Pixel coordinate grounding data
=== Begin Enclosure ===

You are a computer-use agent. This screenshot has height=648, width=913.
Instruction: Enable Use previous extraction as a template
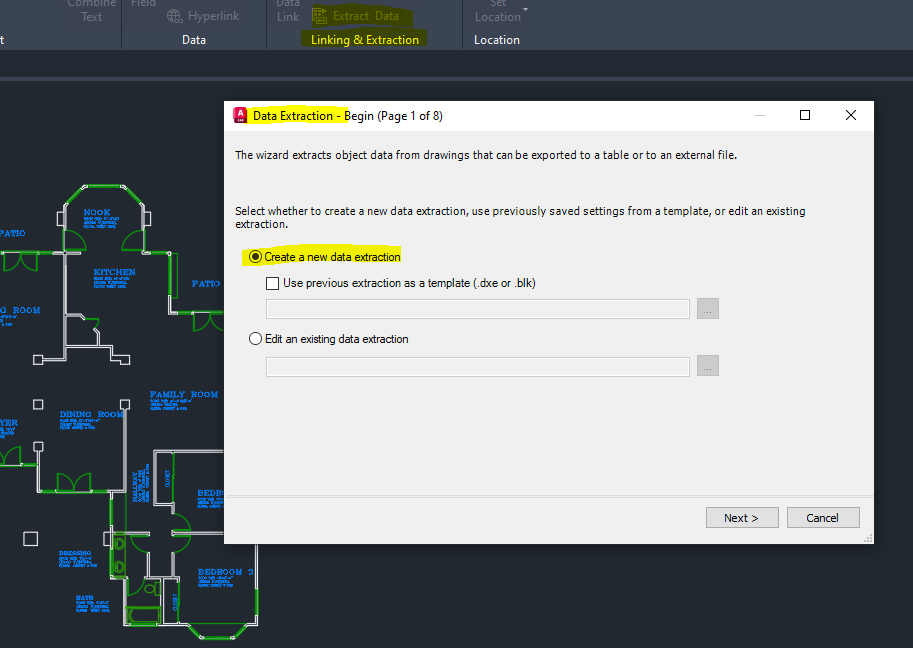point(272,283)
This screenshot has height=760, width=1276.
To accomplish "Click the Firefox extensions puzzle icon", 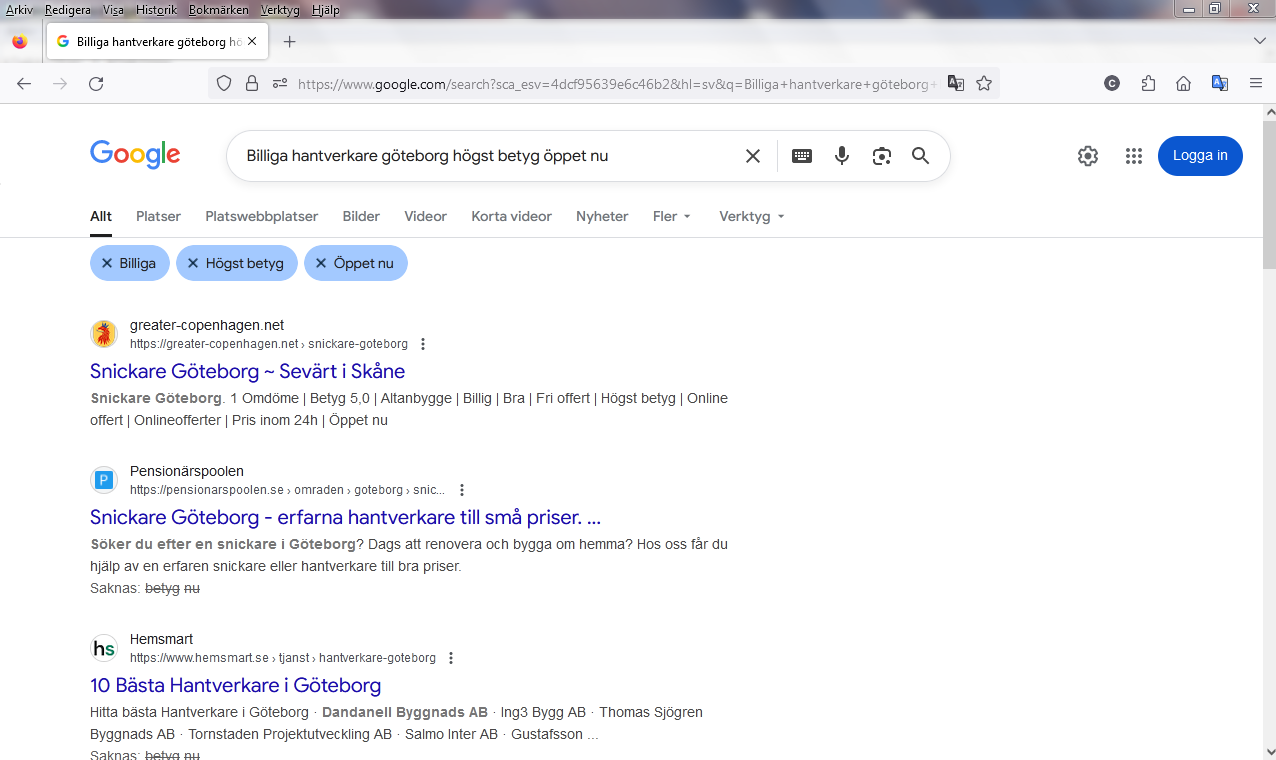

=== End Enclosure ===

ACTIVITY: Begin at the line containing "This screenshot has height=760, width=1276." and copy every line through the end of the data above exactly, omitting the pictures.

RESULT OF THE TASK:
This screenshot has height=760, width=1276.
To accomplish "Click the Firefox extensions puzzle icon", 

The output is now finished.